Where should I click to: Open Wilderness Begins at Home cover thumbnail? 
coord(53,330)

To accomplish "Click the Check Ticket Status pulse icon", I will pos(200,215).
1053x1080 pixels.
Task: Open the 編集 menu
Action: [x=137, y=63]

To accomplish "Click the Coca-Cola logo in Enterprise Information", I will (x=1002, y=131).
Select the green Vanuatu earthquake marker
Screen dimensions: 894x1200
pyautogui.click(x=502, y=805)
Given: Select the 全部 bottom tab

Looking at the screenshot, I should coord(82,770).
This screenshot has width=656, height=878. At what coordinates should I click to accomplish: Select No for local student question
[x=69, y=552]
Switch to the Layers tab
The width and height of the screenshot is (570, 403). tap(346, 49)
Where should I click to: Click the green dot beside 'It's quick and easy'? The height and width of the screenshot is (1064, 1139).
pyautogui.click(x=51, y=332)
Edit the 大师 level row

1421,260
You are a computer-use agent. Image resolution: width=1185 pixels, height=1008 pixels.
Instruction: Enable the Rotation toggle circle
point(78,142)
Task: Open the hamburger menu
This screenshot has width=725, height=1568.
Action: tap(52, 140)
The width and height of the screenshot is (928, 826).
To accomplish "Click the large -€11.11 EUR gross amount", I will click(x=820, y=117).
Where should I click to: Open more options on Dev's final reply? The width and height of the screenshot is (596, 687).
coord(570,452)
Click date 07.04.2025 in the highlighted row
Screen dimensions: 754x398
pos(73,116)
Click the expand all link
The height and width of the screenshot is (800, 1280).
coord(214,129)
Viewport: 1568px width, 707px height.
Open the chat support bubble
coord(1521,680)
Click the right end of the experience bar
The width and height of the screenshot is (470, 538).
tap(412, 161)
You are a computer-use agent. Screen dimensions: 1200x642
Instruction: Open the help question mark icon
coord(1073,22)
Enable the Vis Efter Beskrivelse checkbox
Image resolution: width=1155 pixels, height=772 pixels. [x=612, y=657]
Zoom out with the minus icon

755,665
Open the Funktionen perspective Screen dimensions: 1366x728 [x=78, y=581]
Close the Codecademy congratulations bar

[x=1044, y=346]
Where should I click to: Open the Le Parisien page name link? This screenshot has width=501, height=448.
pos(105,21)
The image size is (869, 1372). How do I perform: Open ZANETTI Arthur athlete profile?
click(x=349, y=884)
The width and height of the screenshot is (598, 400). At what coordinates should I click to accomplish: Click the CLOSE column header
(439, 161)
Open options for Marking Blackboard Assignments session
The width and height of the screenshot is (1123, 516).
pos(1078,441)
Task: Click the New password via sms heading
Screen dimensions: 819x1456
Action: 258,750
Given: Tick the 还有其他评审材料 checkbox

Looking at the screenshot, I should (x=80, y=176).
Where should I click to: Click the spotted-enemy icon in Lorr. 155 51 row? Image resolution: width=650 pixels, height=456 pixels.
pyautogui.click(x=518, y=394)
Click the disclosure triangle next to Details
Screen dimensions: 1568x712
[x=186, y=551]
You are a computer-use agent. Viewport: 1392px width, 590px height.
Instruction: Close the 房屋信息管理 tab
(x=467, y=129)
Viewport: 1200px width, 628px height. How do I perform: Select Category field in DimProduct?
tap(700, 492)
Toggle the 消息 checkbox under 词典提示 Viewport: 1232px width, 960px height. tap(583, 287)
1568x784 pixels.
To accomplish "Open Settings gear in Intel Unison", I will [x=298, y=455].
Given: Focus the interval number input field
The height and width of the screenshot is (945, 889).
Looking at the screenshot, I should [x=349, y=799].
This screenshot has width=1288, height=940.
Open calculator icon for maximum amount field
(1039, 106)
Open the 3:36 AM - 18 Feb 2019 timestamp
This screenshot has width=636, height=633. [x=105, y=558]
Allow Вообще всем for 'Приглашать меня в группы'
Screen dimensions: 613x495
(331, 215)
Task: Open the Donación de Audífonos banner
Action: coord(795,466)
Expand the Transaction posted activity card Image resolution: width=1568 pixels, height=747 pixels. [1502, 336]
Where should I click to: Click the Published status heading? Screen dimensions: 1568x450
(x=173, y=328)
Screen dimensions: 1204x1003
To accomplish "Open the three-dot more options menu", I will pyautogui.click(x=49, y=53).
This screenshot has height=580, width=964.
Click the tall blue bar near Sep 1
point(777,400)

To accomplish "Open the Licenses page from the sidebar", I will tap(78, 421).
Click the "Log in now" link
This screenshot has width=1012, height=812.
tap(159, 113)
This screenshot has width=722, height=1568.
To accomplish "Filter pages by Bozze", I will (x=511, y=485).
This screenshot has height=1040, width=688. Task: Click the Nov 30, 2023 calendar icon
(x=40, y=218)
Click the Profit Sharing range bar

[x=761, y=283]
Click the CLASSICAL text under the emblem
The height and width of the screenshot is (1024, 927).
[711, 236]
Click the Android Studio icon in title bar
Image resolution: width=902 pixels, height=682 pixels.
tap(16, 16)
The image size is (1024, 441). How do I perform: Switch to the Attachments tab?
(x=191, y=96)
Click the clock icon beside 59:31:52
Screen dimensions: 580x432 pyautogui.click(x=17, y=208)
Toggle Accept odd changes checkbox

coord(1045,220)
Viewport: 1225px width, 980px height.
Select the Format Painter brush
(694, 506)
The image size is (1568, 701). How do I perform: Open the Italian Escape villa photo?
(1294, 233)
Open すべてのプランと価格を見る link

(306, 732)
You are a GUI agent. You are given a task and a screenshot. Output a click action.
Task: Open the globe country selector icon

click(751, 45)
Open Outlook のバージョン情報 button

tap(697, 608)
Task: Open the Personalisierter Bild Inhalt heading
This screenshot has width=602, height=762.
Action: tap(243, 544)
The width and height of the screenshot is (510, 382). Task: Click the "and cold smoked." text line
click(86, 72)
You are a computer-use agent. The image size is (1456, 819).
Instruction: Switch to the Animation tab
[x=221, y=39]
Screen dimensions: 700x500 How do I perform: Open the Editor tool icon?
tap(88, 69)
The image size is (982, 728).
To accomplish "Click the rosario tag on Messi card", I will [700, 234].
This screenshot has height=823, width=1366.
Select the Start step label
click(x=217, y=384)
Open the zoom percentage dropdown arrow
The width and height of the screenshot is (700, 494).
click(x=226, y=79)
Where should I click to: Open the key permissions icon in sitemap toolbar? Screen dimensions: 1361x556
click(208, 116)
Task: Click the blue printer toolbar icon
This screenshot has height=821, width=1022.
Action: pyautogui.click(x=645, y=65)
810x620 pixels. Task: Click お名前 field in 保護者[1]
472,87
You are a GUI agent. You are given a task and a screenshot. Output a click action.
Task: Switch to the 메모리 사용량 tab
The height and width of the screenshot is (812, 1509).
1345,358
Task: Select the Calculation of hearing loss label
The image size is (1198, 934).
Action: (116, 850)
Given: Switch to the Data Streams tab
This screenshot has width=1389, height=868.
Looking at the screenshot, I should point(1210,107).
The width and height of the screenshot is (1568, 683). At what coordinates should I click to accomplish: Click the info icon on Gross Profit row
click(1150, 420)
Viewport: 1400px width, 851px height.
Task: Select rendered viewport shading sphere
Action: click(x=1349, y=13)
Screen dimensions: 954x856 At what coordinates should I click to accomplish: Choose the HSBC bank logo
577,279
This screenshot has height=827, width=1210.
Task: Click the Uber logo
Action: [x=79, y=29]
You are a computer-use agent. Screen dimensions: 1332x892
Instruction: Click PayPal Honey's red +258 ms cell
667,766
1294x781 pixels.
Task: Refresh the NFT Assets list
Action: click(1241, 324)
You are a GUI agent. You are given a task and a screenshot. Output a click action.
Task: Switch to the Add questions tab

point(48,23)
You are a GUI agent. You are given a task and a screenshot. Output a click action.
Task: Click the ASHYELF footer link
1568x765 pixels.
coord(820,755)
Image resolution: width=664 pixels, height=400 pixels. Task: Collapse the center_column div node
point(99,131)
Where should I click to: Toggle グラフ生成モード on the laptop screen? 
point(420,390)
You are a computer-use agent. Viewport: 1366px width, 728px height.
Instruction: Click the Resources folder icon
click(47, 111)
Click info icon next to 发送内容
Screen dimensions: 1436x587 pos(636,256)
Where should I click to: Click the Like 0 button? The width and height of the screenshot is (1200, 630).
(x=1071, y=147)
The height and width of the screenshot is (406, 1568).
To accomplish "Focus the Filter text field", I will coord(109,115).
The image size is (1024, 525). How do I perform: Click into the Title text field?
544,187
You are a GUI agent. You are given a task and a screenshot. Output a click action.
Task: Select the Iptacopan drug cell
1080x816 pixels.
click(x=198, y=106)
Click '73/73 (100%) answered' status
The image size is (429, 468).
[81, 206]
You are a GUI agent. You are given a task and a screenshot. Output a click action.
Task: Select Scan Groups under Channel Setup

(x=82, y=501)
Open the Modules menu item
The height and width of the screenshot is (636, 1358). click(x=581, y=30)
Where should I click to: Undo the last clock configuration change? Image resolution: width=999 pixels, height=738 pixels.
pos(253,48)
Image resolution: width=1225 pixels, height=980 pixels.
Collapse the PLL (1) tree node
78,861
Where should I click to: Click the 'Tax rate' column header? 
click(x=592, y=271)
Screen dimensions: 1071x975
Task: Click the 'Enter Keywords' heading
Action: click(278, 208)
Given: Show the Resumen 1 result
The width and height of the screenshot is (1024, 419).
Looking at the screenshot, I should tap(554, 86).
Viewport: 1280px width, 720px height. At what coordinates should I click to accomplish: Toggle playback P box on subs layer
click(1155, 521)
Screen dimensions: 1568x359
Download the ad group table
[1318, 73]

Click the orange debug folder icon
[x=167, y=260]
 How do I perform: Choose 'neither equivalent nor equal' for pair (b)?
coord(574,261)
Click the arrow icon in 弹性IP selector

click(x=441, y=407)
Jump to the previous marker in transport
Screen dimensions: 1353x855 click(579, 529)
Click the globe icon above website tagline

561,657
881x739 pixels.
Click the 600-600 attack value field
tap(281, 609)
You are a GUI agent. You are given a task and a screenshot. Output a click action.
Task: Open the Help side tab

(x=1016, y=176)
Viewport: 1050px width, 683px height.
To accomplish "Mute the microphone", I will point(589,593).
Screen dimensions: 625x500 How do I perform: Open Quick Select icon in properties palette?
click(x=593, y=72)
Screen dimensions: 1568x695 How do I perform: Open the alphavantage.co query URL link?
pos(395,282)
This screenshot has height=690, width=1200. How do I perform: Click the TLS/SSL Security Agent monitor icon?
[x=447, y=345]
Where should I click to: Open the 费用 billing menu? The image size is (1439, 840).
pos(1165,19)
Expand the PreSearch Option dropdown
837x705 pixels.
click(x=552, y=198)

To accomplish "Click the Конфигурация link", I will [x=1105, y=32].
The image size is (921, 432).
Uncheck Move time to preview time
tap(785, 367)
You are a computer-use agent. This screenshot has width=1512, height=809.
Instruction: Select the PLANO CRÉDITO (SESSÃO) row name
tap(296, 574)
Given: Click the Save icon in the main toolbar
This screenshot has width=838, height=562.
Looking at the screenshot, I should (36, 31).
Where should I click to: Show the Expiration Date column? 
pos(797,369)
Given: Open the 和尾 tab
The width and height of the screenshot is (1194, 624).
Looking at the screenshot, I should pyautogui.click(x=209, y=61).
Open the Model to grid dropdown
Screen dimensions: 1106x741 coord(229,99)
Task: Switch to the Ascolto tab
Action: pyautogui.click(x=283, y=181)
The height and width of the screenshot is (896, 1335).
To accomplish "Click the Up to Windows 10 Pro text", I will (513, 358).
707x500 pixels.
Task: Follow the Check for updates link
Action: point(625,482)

- - -

* Problem statement
For the records given here, say how many lines hold the string "card", with no further words.

* Response area
2